[Element lookup records]
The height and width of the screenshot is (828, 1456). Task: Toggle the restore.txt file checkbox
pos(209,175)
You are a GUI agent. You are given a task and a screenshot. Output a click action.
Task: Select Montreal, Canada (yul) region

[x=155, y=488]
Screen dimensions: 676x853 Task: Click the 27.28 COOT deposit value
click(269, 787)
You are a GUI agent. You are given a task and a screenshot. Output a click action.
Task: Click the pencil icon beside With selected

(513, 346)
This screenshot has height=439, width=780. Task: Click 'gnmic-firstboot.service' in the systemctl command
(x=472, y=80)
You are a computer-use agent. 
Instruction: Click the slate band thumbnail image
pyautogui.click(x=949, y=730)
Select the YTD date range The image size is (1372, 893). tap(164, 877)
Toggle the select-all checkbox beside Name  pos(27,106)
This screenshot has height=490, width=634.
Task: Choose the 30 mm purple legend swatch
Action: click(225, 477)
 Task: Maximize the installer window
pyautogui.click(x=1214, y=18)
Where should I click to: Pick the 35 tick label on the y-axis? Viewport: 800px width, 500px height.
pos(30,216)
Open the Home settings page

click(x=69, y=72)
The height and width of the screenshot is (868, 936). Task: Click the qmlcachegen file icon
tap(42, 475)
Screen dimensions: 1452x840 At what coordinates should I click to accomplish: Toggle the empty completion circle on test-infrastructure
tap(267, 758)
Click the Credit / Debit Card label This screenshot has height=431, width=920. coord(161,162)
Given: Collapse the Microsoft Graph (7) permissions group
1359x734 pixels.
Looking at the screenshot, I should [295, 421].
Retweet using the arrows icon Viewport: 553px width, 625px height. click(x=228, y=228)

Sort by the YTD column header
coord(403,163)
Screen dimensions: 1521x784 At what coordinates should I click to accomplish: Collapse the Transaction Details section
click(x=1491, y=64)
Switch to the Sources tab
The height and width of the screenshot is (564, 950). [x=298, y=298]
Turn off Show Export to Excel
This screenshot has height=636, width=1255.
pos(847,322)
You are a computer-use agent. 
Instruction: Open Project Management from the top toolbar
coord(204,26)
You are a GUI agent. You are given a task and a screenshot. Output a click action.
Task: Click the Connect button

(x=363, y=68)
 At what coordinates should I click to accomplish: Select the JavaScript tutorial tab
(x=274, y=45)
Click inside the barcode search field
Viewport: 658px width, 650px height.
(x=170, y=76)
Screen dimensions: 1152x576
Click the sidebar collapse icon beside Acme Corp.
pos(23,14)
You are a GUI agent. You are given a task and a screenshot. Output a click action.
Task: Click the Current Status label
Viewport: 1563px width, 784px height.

§ Objective:
Reproduce all the records above, replacing "checkbox" with "tick box" wherever it occurs and leaving every other line unchanged.

§ Response to this task:
The height and width of the screenshot is (828, 1456). Task: Toggle the restore.txt file tick box
pos(209,175)
You are a GUI agent. You are given a task and a screenshot. Output a click action.
Task: Select Montreal, Canada (yul) region

[x=155, y=488]
Screen dimensions: 676x853 Task: Click the 27.28 COOT deposit value
click(269, 787)
You are a GUI agent. You are given a task and a screenshot. Output a click action.
Task: Click the pencil icon beside With selected

(513, 346)
This screenshot has height=439, width=780. Task: Click 'gnmic-firstboot.service' in the systemctl command
(x=472, y=80)
You are a computer-use agent. 
Instruction: Click the slate band thumbnail image
pyautogui.click(x=949, y=730)
Select the YTD date range The image size is (1372, 893). tap(164, 877)
Toggle the select-all tick box beside Name  pos(27,106)
This screenshot has height=490, width=634.
Task: Choose the 30 mm purple legend swatch
Action: click(225, 477)
 Task: Maximize the installer window
pyautogui.click(x=1214, y=18)
Where should I click to: Pick the 35 tick label on the y-axis? Viewport: 800px width, 500px height.
pos(30,216)
Open the Home settings page

click(x=69, y=72)
The height and width of the screenshot is (868, 936). Task: Click the qmlcachegen file icon
tap(42, 475)
Screen dimensions: 1452x840 At what coordinates should I click to accomplish: Toggle the empty completion circle on test-infrastructure
tap(267, 758)
Click the Credit / Debit Card label This screenshot has height=431, width=920. coord(161,162)
Given: Collapse the Microsoft Graph (7) permissions group
1359x734 pixels.
Looking at the screenshot, I should [295, 421].
Retweet using the arrows icon Viewport: 553px width, 625px height. click(x=228, y=228)

Sort by the YTD column header
coord(403,163)
Screen dimensions: 1521x784 At what coordinates should I click to accomplish: Collapse the Transaction Details section
click(x=1491, y=64)
Switch to the Sources tab
The height and width of the screenshot is (564, 950). [x=298, y=298]
Turn off Show Export to Excel
This screenshot has height=636, width=1255.
pos(847,322)
You are a computer-use agent. 
Instruction: Open Project Management from the top toolbar
coord(204,26)
You are a GUI agent. You are given a task and a screenshot. Output a click action.
Task: Click the Connect button

(x=363, y=68)
 At what coordinates should I click to accomplish: Select the JavaScript tutorial tab
(x=274, y=45)
Click inside the barcode search field
Viewport: 658px width, 650px height.
(x=170, y=76)
Screen dimensions: 1152x576
Click the sidebar collapse icon beside Acme Corp.
pos(23,14)
You are a GUI agent. You are given a task and a screenshot. Output a click action.
Task: Click the Current Status label
Viewport: 1563px width, 784px height.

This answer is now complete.